Hola soy nuevo aca. con q soft abris el archivo? el *.lvw?


----------



## zeta_bola_1 (Ago 21, 2008)

con el livewire. un soft de emulacion de circuitos electronicos y electricos. saludos


----------



## elcuim (Ago 21, 2008)

kusanagy100 dijo:
			
		

> lo unico q no se es como hacer q la llave q va al embrague en posision de reposo al ser cerrada emita SOLO un pulso al temporizador para activarlo ya q sino nunca seria activado si queda cerrada continuamente
> 
> un saludo stuart



Hola stuart: para hacer la que el pulsador mande solo un pulso deverias utilizar una compuerta NAND (si el boton emite positivo)

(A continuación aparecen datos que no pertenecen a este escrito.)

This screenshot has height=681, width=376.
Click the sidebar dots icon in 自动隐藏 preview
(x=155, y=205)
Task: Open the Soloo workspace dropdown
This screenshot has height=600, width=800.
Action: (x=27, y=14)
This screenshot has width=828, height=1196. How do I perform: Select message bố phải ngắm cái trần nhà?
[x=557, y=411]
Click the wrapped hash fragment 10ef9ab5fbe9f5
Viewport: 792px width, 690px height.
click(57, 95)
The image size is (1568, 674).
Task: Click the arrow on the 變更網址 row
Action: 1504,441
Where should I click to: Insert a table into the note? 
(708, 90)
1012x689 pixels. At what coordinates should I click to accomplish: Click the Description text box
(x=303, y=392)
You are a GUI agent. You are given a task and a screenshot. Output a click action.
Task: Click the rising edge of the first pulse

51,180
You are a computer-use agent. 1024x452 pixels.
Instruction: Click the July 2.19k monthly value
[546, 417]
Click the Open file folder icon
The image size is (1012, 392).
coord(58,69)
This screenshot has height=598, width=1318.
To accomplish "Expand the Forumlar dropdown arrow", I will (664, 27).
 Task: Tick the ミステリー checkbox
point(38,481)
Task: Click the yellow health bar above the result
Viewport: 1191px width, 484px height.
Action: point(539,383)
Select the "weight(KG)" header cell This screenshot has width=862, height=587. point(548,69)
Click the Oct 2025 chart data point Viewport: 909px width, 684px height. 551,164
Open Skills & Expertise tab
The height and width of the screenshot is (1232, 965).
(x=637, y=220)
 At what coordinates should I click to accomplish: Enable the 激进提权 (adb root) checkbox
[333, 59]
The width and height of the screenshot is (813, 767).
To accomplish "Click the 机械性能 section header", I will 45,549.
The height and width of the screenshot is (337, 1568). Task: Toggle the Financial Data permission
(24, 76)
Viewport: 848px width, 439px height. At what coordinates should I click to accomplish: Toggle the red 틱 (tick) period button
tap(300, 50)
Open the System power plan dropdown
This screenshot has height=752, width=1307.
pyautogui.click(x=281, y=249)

a una entrada de la compuerta conectas el boton y la otra la mandas con una res de 10k a positivo. y entre la res y la compuerta pones un cable a la salida

asi cuando el pulsador se active el NAND emite un pulso negativo que va hacia la entrada y corta la salida del nand


podrias subir de nuevo el circuito pero explicandolo mejor, no se entiende, disculpa


----------



## eltincho343 (Nov 21, 2009)

Hola nose mucho de electrónica pero tengo algo de info que les puedo pasar con respecto a los circuitos que están buscando... como primero tengo entendido que el control de largada mantiene estable el auto en las rpm que le marquemos pero lo mantiene estable usando un limitador estaríamos cortando la corriente de la bobina por lo cual cuando queramos salir picando(esa es la función del control de largada-correr picadas) el auto fallaría y se ahogaría, sería lo mismo que ir usando el auto mientras va cortando, no sirve; como 2º en otros foros se encuentra como hacer de manera fácil un tacómetro con shift light, si se desea poner el corte como modo de prueba tengo puesto en paralelo al led del shift un relé inversor que corta el cable de la bobina de manera que cuando se prenda la luz del shift el relé corta el cable de la bobina y al caer las rpm del motor se vuelve a conectar y así sucesivamente mientras tengamos el acelerador pisado, no es muy recomendable por el hecho que de cortar a tan alta frecuencia el relé comience a fallar si alguien sabe de alguna mejor idea por favor avisarme yo por el momento lo tengo así y funciona de maravilla..


----------



## gastonopel (Mar 25, 2010)

buenas tardes alguien me podria guiar como lograr el contador.. ya que dideñe un controlador de largada con componentes pasivos con un solo integrado 555 el cual yo regulo el tiempo de corte no las vueltas... para dejarlo a las vueltas justa hay que llevarlo al acelerador hasta las rpm deseadas y ahi pisar el pulsador y queda cortando con el pedal a fondo.. quiero mejorarlo poniendo algun tipo de contador a la entrada de 555 que cuente el numero de pulsos que probiene en el captor asi poder cortar como los controladores profesionales


----------



## zeta_bola_1 (Mar 25, 2010)

gaston, busca el tema de mnicolau, tacometro+shift+control de largada+corte final

saludos


----------